| PAGE EXCERPT |
::::
A New Source of Millicharged Particles: Secondary Showers in the LHC Forward Absorber

This paper identifies and quantifies a significant new source of millicharged particles at the LHC, demonstrating that secondary showers in the forward TAXN absorber can enhance the expected signal yield for the proposed FORMOSA detector by approximately 50% for light masses, thereby establishing downstream production as a critical component for realistic sensitivity projections in future high-luminosity searches.

The Gist

Imagine the Large Hadron Collider (LHC) as a massive, high-speed train station where particles are smashed together at incredible speeds. Usually, scientists look for new, tiny particles (called "millicharged particles" or mCPs) that are created right at the moment of the crash, the "interaction point." They expect these particles to fly straight down the tracks, like arrows shot from a bow, and hit a detector waiting far away.

This paper argues that scientists have been missing a huge source of these particles. It turns out the LHC isn't just a crash site; it's also a giant beam dump (a place where energy is absorbed).

Here is the story of what the paper found, explained simply:

1. The "Ghost" Particles and the Wall

When protons collide, they create a spray of debris. Most of this debris is charged and gets steered away by giant magnets. However, some debris is neutral (like neutrons and photons). These "ghost" particles don't care about the magnets; they fly straight down the beam pipe until they hit a giant wall of copper called the TAXN absorber, located about 130 meters down the line.
::::
| GIVEN ENTRIES |
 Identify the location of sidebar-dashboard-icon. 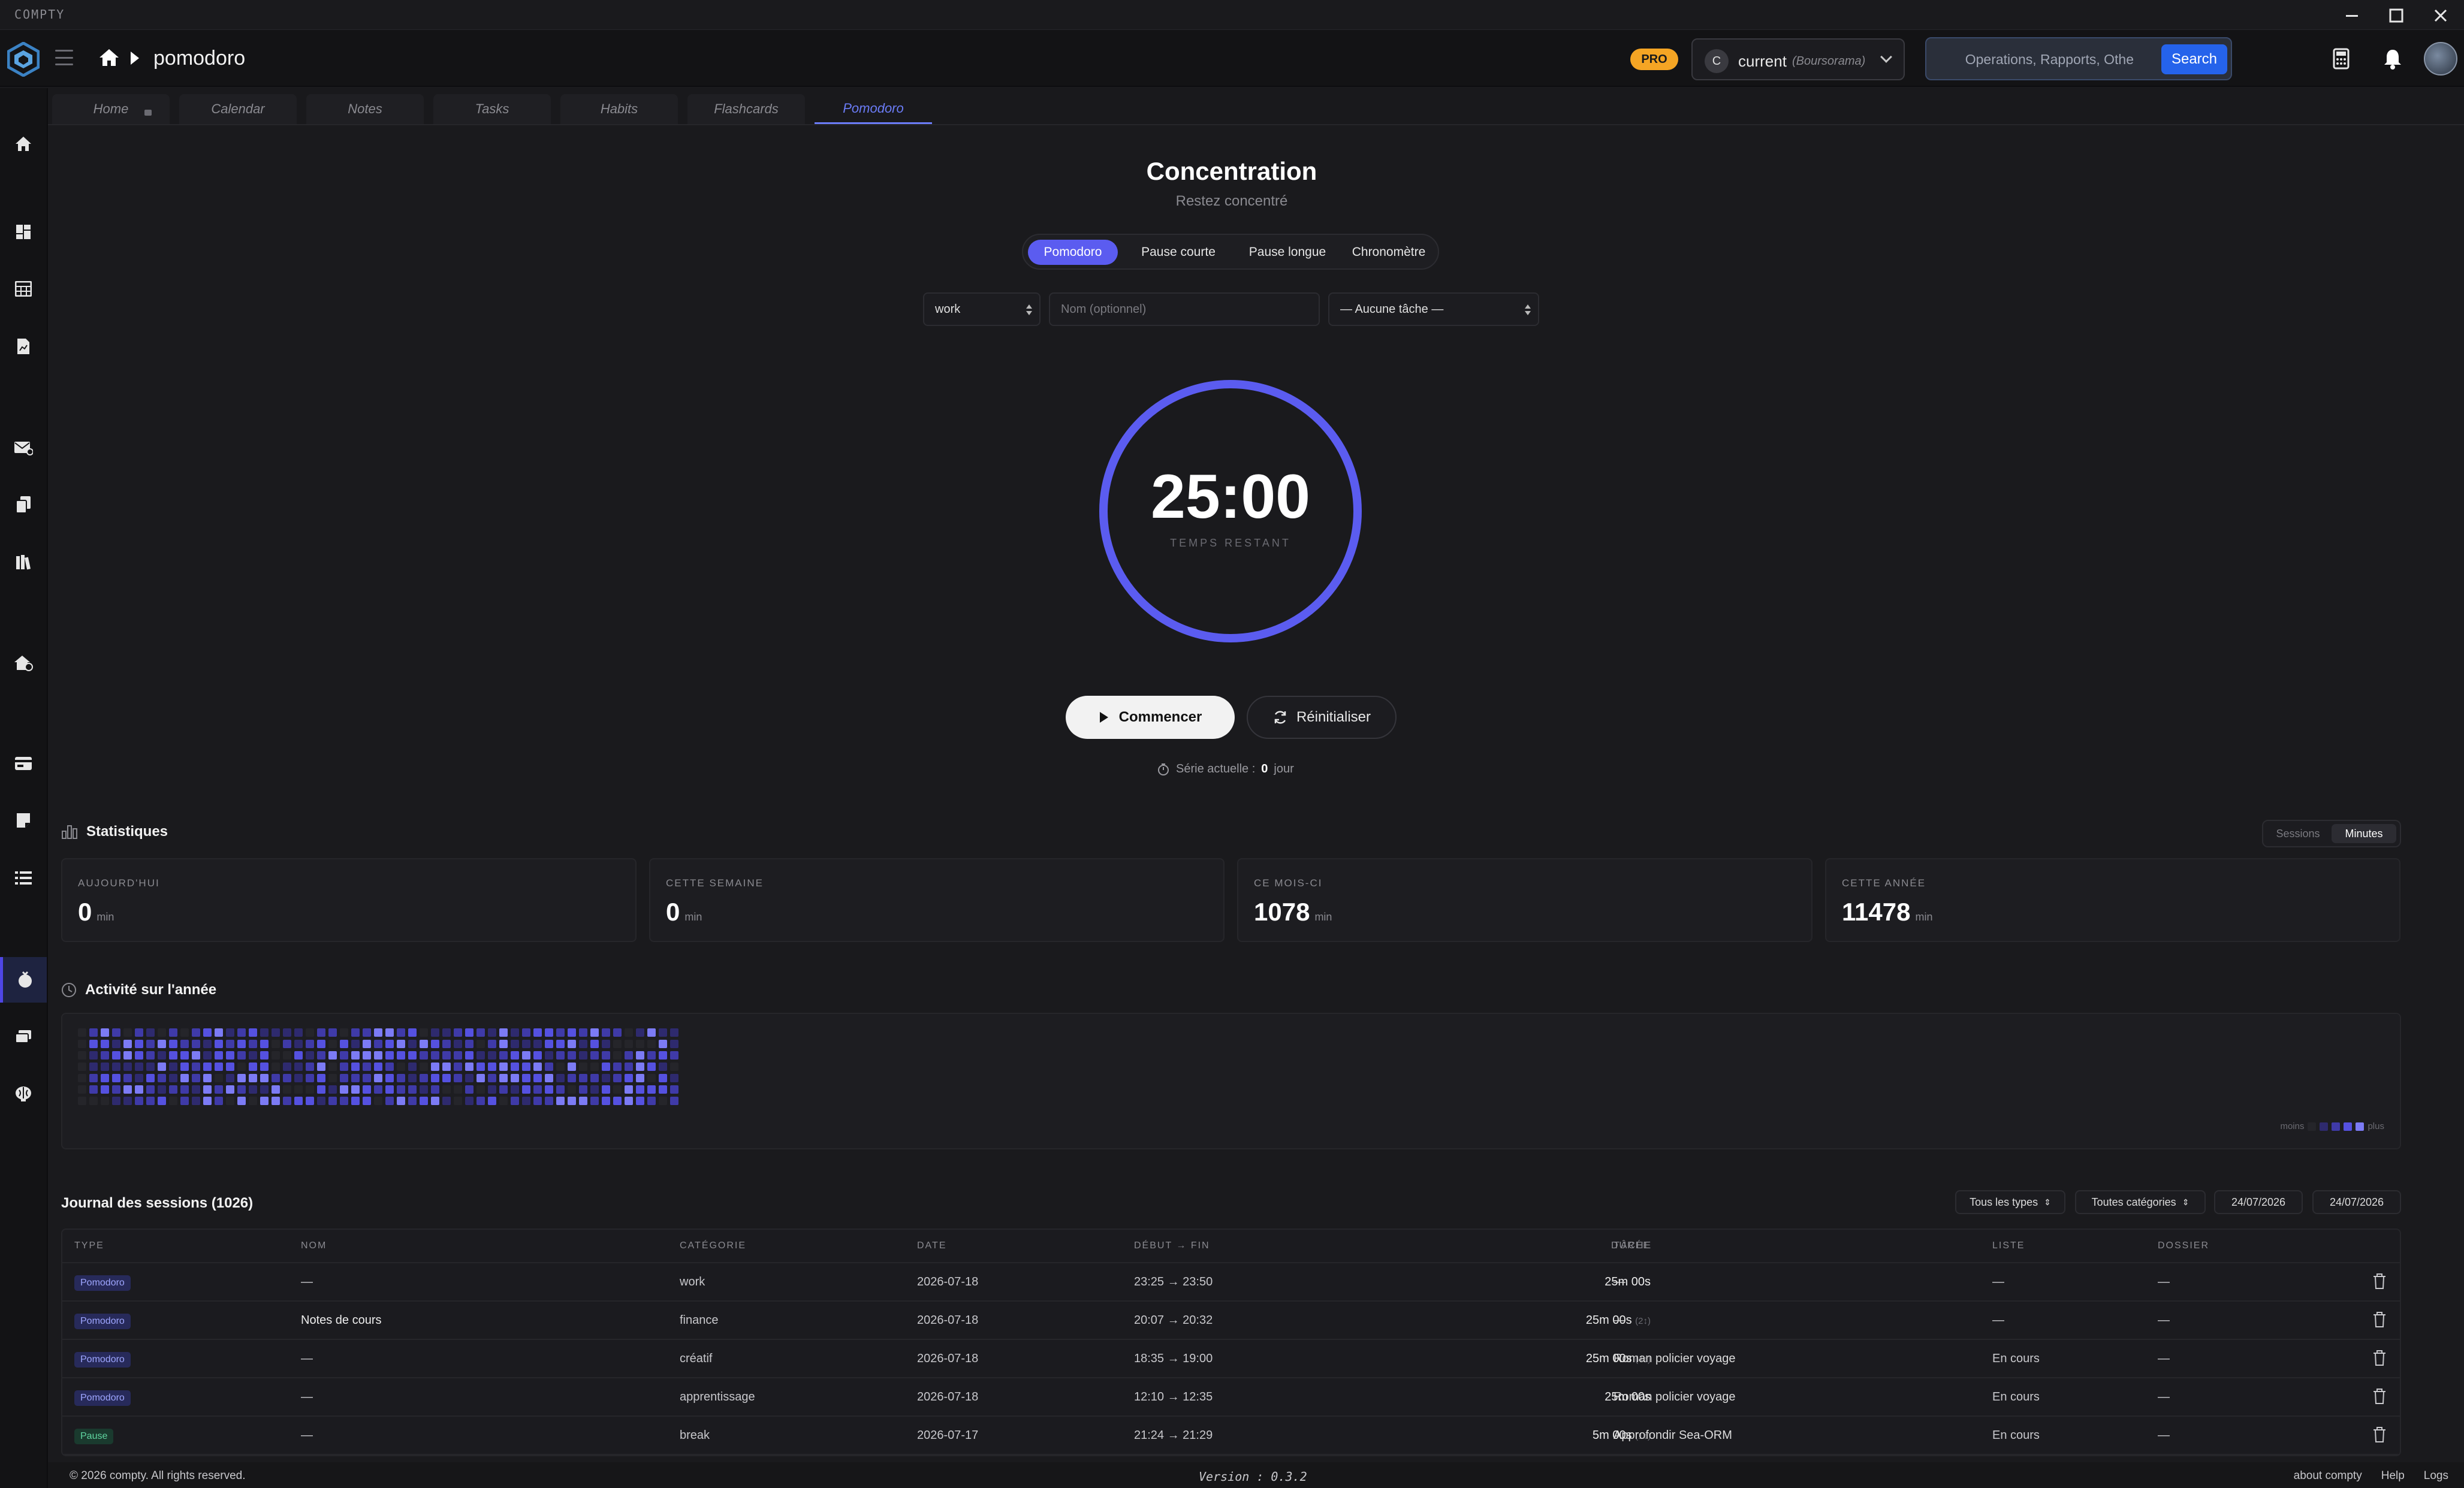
::::
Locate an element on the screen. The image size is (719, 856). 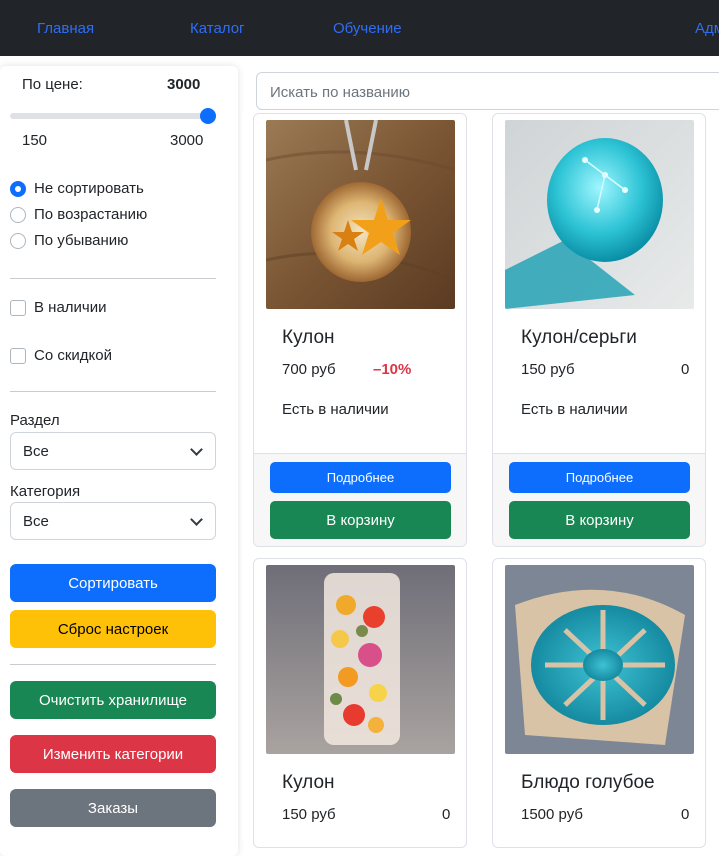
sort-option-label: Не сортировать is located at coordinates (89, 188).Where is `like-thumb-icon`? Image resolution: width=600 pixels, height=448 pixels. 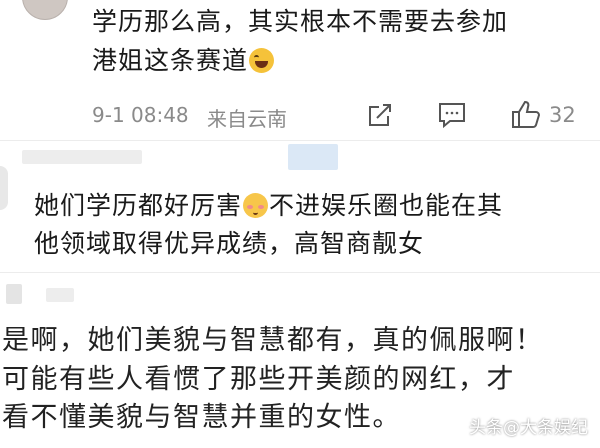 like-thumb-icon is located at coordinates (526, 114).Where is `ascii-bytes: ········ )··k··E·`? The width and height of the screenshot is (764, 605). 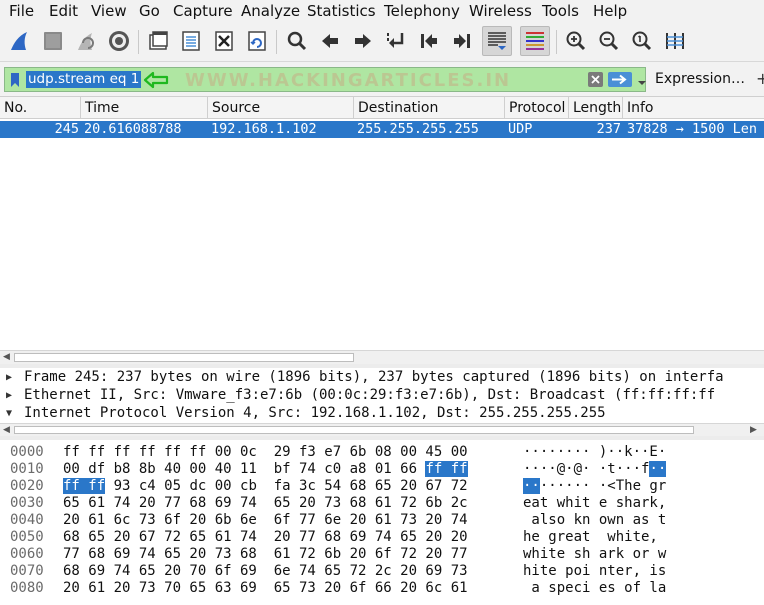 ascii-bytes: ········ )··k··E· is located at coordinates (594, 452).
::::
| ASSIGNMENT 1 |
In the explainer on millicharged particles at the LHC, where is the TAXN absorber located?
| ASSIGNMENT 2 |
Continue the explainer on millicharged particles from the LHC forward absorber, starting after its final sentence.

| RESPONSE AREA 1 |
About 130 meters down the line from the collision point.

| RESPONSE AREA 2 |
2. The Snowball Effect (Secondary Showers)

The paper's main discovery is what happens when these ghost particles hit that copper wall.

• The Old View: Scientists thought the wall just stopped the particles.
• The New View: When a high-energy neutron or photon hits the copper, it doesn't just stop. It explodes into a cascade (a shower) of hundreds of new, smaller particles. Think of it like throwing a single snowball at a wall of snow; it doesn't just stop; it shatters and creates a massive avalanche of smaller snowballs.

These new "secondary" particles (electrons, positrons, and other mesons) are created inside the wall. Because they are created there, they can also produce the mysterious millicharged particles (mCPs) right at the wall, not just at the original crash site.

3. Why This Matters: The "Bonus" Signal

The researchers used powerful computer simulations to count how many mCPs come from the original crash versus how many come from this "avalanche" in the copper wall.

• The Result: For lighter particles (those with a mass less than 0.1 GeV), the "avalanche" in the wall produces about 50% to 60% more millicharged particles than the original crash does.
• The Analogy: Imagine you are trying to catch fish in a river. You set a net at the source of the river (the crash site). This paper says, "Hey, there's a huge waterfall 130 meters downstream that is also churning up fish!" If you ignore the waterfall, you miss half your catch.

4. The Detector (FORMOSA)

There is a new detector being designed called FORMOSA, which is meant to catch these millicharged particles. The paper shows that if the scientists building FORMOSA ignore the "avalanche" effect in the copper wall, they will underestimate how many particles they should expect to find.

• By including this new source, the detector's ability to find new physics becomes much stronger.
• The paper provides a "menu" of the particles created in these showers (a public data set) so other scientists can use it for their own research.

Summary

The paper claims that the LHC acts like a beam dump where neutral particles hit a copper wall and create a massive secondary explosion of particles. This explosion creates a significant number of millicharged particles—enough to boost the expected signal for future experiments by about half. Ignoring this "secondary shower" would mean missing a major part of the potential discovery.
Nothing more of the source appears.